We are ready to fight with the world, to achieve something, to cope with difficulties and confront difficulties when we have a beloved and accepted child inside of us, who was told that he was great. Yes, this child was wrong too. And yes, he was told that he did not win today. But at the same time they always added - “try again! You can! And if he did something, he was praised from the bottom of the heart, honestly and without reminders!

And then the adult who grew out of this child is ready to experience losses and become stronger and wiser from them, and not fall into self-destruction, depression and self-criticism. He sees failure as experience. Not a sentence.

And from success, such a person feels a simple banal joy, and not the "impostor syndrome" and the fear of possible loss.

How can you spoil yourself with well-deserved praise? It's like pampering with sincere love.

Nobody says to be praised for bad deeds. But DO NOT praise (or not praise) for something good is to educate in a person the devaluation of himself, the eternal fear of defeat and lack of confidence in his abilities.

I've seen a lot of people who don't know how to compliment. And also - they do not know how to accept them.

- You have a very beautiful dress today.

- Oh, what are you. He is already five years old. And even wrinkled. She seemed to be stroking, but somehow she overlooked, right here below.

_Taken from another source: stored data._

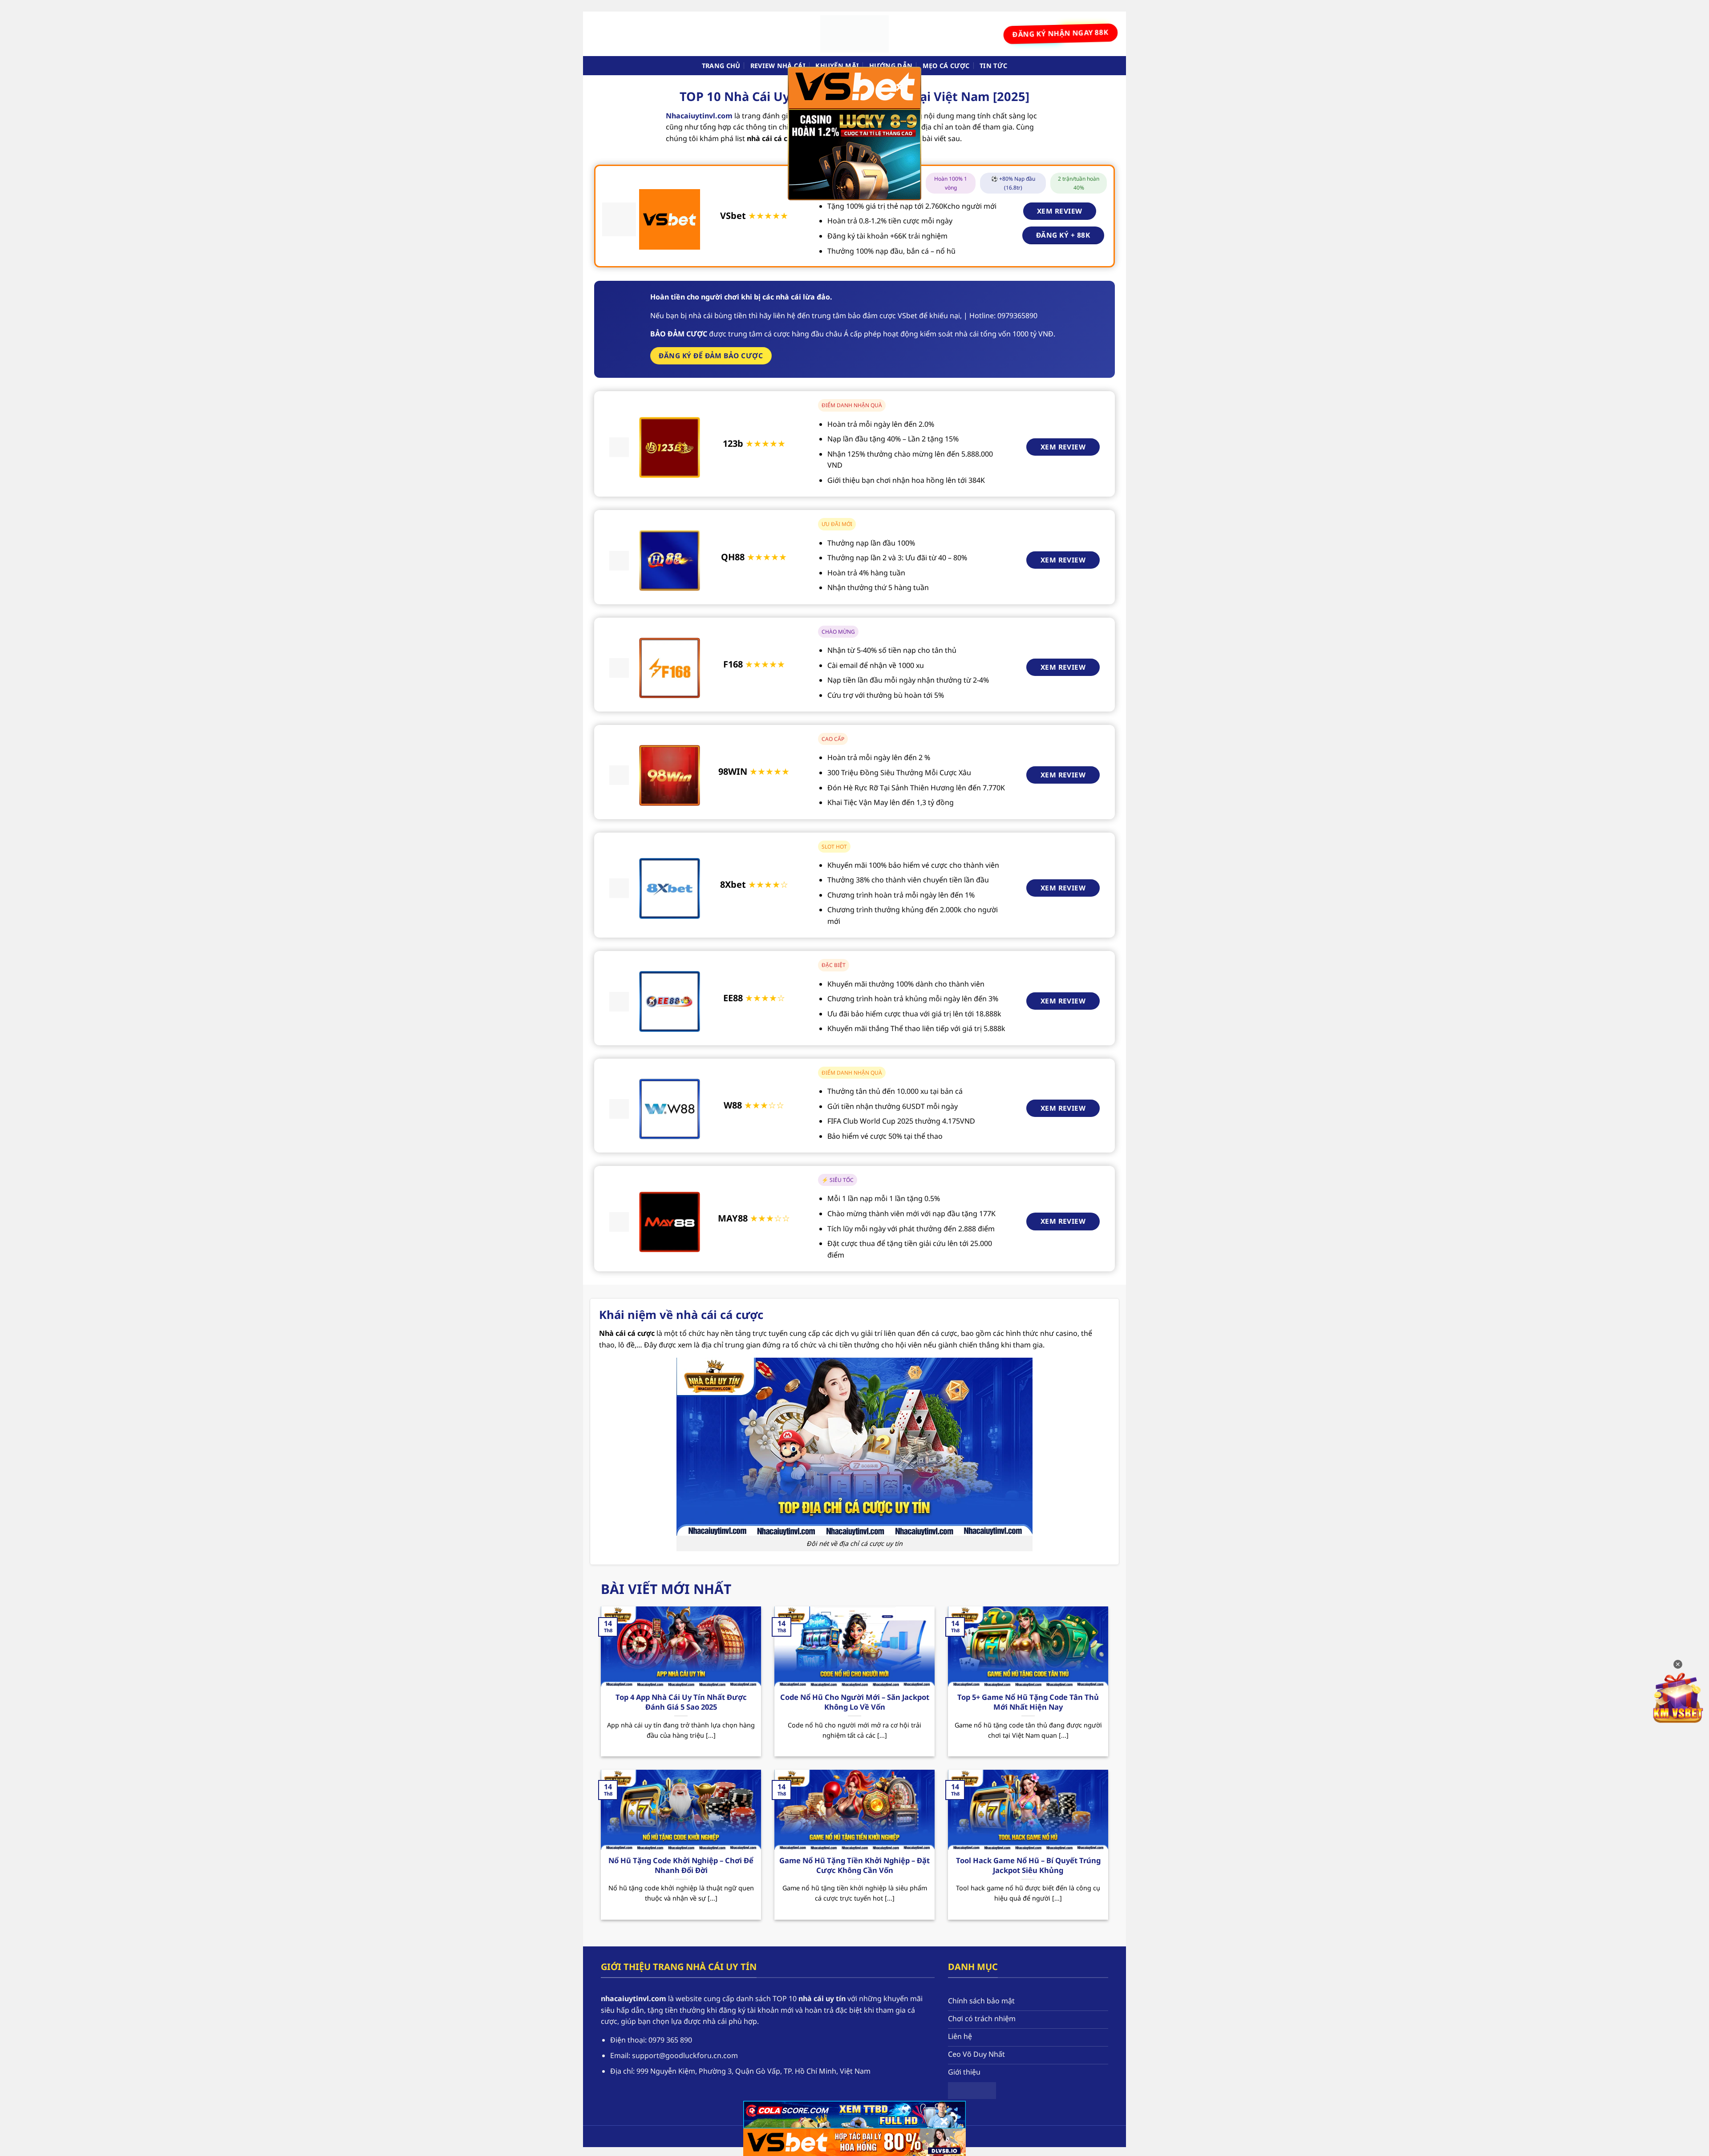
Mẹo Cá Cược (946, 65)
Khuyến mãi (837, 65)
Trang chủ (721, 65)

Really? Where is it from? From inability to receive praise. If you do not “spoil” a person with praise from childhood, then where does the ability to accept it at all in adulthood come from? Where does the ability to celebrate success come from?

It would seem - well, what's wrong? Here's a kind of modest person and that's it. But no. The person is not modest - not confident. And the girl not only devalued the compliment, she also ruined her mood for the whole day. Instead of feeling happy and beautiful.

But she wanted to be beautiful. And I wanted compliments. But it is not the ability to accept them that causes constant internal conflict and contradiction. Doing something with the expectation of positive emotions - getting the reaction of another person - instead of positive emotions to feel uncomfortable - and again doing something with the expectation of positive emotions. And so in a circle. And she will dress beautifully again, expecting praise. And he will receive it. And it will devalue. And he will be upset.

And so in everything.

So, hypothetically, what harm could be from praising a child? Because the harm from not praising him is very significant.